--- PROBLEM A ---
According to the album review, who did Kelsey Waldon enlist as producer for her fourth album?
--- PROBLEM B ---
From the album review, extract the passage starting at "Prine’s untimely death" and ending at "some shitty bar.".
--- PROBLEM C ---
Continue the review of Kelsey Waldon's album "No Regular Dog" from where it stops.

--- DOCUMENT EXCERPT ---
◆ ◆ ◆
Review: Kelsey Waldon’s Determination Informs the Feisty Yet Frisky ‘No Regular Dog’

Kelsey Waldon
No Regular Dog
(Oh Boy)
4 out of 5 stars

Videos by American Songwriter

The pride of Monkey’s Eyebrow, Kentucky (really) gets back in the post-pandemic musical saddle for more pure, subtle country with elegantly conceived lyrics.

Kelsey Waldon already had two impressive albums and an EP to her name when John Prine signed her to his Oh Boy label in 2018. That yielded the following year’s critically acclaimed and commercially successful White Noise/White Lines, which, between Prine’s blessing and Waldon’s obvious vocal and songwriting talents, put her on the popular radar; a relative newcomer informed by country music’s honky-tonk past but not beholden to it.

Prine’s untimely death from COVID related health issues temporarily threw her into a creative tailspin, but Waldon rebounded through songwriting. She put her thoughts about Prine’s passing into “Season’s Ending” singing Winds are gonna change/ Season’s Ending/Only time will heal the pain creating one of this album’s most emotionally moving tracks.

She decamped to LA, recording outside of Nashville and her home state for the first time, and enlisting Shooter Jennings as producer for album four. As in the past, Waldon uses her road band anchoring these often personal stories. Many describe her rigorous but generally satisfying chosen life as a traveling singer/songwriter. That’s the situation on “Tall & Mighty” with Well I’m feelin’ kind of lucky and also damn strange/Been all around the world for some small piece of change /Singin’ my heart out at some shitty bar.
◆ ◆ ◆
Collected data entries
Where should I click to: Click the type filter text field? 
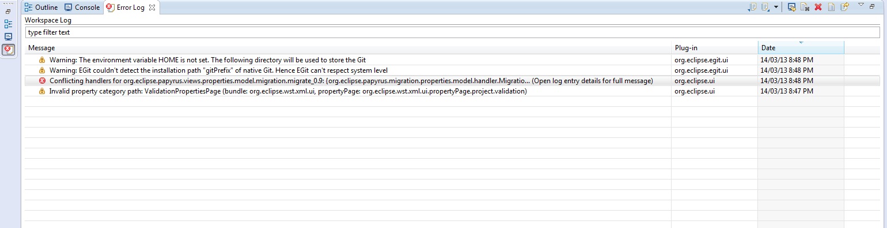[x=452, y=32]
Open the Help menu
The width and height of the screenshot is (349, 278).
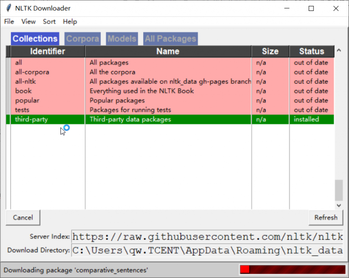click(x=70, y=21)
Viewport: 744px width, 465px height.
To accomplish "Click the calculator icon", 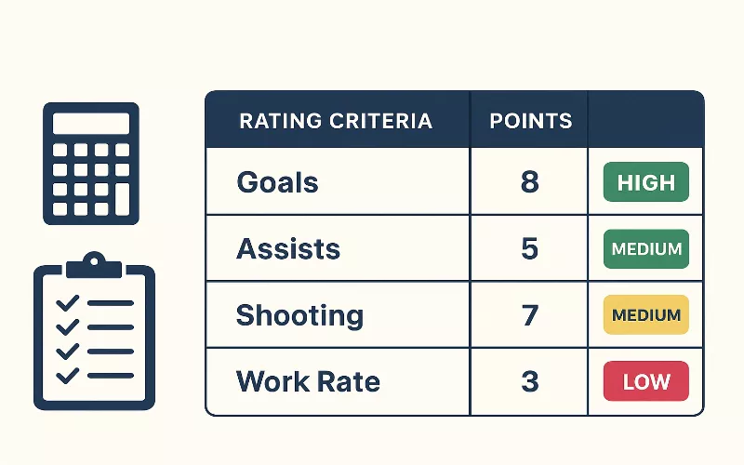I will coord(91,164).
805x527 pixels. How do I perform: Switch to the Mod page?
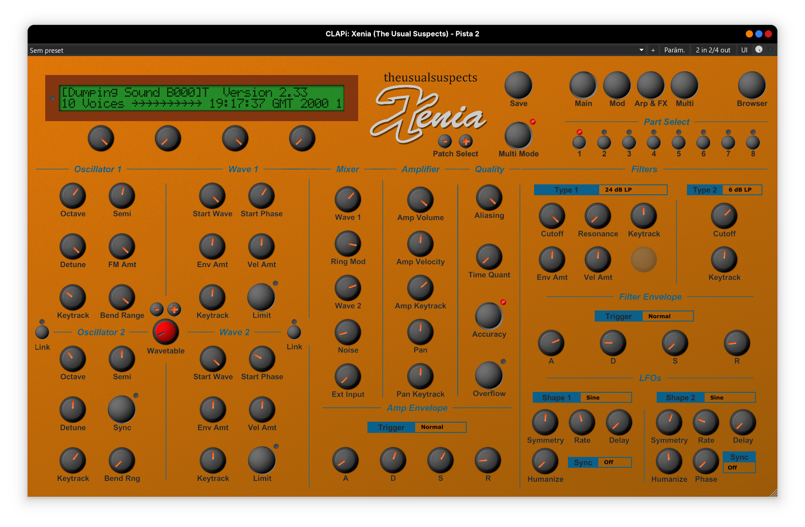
◆ ◆ ◆
--- WRITTEN REPLY A ---
Shooter Jennings

--- WRITTEN REPLY B ---
Prine’s untimely death from COVID related health issues temporarily threw her into a creative tailspin, but Waldon rebounded through songwriting. She put her thoughts about Prine’s passing into “Season’s Ending” singing Winds are gonna change/ Season’s Ending/Only time will heal the pain creating one of this album’s most emotionally moving tracks.

She decamped to LA, recording outside of Nashville and her home state for the first time, and enlisting Shooter Jennings as producer for album four. As in the past, Waldon uses her road band anchoring these often personal stories. Many describe her rigorous but generally satisfying chosen life as a traveling singer/songwriter. That’s the situation on “Tall & Mighty” with Well I’m feelin’ kind of lucky and also damn strange/Been all around the world for some small piece of change /Singin’ my heart out at some shitty bar.

--- WRITTEN REPLY C ---
Waldon looks at life from both sides now, as the song goes, with a world-weary yet mostly positive view. In the title track she shakes off her uncertainties and frustrations with But nothin’ worth doing don’t come without a price /Better saddle up, better hold on tight/It’s gonna be a long ride

Most critically though, her clear, sweet, somewhat melancholy country vocals ride atop rootsy country/folk melodies that never feel like blueprints or repeats of what she has already recorded. Guests such as Doug Pettibone on dobro and mandolin, Herb Pedersen’s banjo, multi-instrumentalist Jennings and some low-key backing vocalists support, yet never overwhelm, these fresh songs, leaving the music breathing room.

There are quirks here too. “History Repeats Itself” tells of a criminal who regrets his life through Waldon’s keening vocals. A noir jazz bassline and Brett Resnick’s distressed yet threatening pedal steel takes us down to the swamp on this captivating moment. The waltz time “You Can’t Ever Tell” feels like something Hank Williams might have penned as Waldon questions her feelings with Maybe I’ll feel better tomorrow/Maybe I’ll have no regrets/But… I just don’t know yet

These ten tracks (the closing is a short instrumental) are finished in just over a half hour, but there is enough to philosophically ponder, and relish musically, to tide you over until her next chapter.

The album’s name summarizes Kelsey Waldon’s superb talents and determined approach to her profession. In a music world filled with uncertainties she …ain’t no regular dog/More like a wolf on the kill.